PROMPT => Return the following lines unchanged, beginning at the line containing "This screenshot has height=944, width=1678." and continuing through the end of the items.
— Begin —
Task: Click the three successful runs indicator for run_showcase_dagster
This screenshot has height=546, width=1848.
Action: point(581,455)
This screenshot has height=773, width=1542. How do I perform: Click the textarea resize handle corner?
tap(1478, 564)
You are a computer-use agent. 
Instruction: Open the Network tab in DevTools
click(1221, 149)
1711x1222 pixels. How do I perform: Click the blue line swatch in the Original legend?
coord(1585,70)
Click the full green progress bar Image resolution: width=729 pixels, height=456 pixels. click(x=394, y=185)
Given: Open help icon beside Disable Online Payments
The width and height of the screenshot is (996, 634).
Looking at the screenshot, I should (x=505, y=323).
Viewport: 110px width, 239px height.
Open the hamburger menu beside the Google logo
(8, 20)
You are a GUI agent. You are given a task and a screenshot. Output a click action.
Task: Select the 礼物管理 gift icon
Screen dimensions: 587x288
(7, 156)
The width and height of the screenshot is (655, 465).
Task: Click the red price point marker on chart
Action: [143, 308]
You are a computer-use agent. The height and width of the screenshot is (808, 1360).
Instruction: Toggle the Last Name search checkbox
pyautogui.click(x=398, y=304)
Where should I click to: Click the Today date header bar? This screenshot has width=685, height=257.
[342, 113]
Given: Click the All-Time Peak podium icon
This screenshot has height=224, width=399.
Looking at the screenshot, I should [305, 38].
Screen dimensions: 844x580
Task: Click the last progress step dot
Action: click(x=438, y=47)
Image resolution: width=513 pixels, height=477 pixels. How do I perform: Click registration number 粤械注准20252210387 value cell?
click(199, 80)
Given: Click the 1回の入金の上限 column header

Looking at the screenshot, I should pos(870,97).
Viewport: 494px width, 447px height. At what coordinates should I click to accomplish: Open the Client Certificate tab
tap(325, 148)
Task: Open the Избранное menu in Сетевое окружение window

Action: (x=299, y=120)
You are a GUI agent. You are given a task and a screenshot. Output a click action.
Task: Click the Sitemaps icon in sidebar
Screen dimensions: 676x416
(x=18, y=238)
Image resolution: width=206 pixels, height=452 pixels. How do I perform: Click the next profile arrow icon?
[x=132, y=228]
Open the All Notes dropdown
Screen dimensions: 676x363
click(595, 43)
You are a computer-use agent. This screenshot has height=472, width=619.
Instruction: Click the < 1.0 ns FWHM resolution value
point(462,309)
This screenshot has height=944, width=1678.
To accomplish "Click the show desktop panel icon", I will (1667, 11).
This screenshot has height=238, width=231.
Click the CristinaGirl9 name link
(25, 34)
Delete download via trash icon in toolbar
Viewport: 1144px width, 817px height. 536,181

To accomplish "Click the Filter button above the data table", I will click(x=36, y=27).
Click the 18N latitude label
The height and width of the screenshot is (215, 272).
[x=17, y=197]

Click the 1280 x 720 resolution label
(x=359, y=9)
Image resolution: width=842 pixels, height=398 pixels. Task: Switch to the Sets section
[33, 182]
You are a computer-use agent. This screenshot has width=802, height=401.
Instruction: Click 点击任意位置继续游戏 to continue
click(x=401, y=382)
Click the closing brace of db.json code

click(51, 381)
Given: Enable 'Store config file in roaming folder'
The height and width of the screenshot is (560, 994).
— End —
WRITTEN SOLUTION =>
This screenshot has height=944, width=1678.
To accomplish "Click the show desktop panel icon", I will (1667, 11).
This screenshot has height=238, width=231.
Click the CristinaGirl9 name link
(25, 34)
Delete download via trash icon in toolbar
Viewport: 1144px width, 817px height. 536,181

To accomplish "Click the Filter button above the data table", I will click(x=36, y=27).
Click the 18N latitude label
The height and width of the screenshot is (215, 272).
[x=17, y=197]

Click the 1280 x 720 resolution label
(x=359, y=9)
Image resolution: width=842 pixels, height=398 pixels. Task: Switch to the Sets section
[33, 182]
You are a computer-use agent. This screenshot has width=802, height=401.
Instruction: Click 点击任意位置继续游戏 to continue
click(x=401, y=382)
Click the closing brace of db.json code

click(51, 381)
Given: Enable 'Store config file in roaming folder'
The height and width of the screenshot is (560, 994).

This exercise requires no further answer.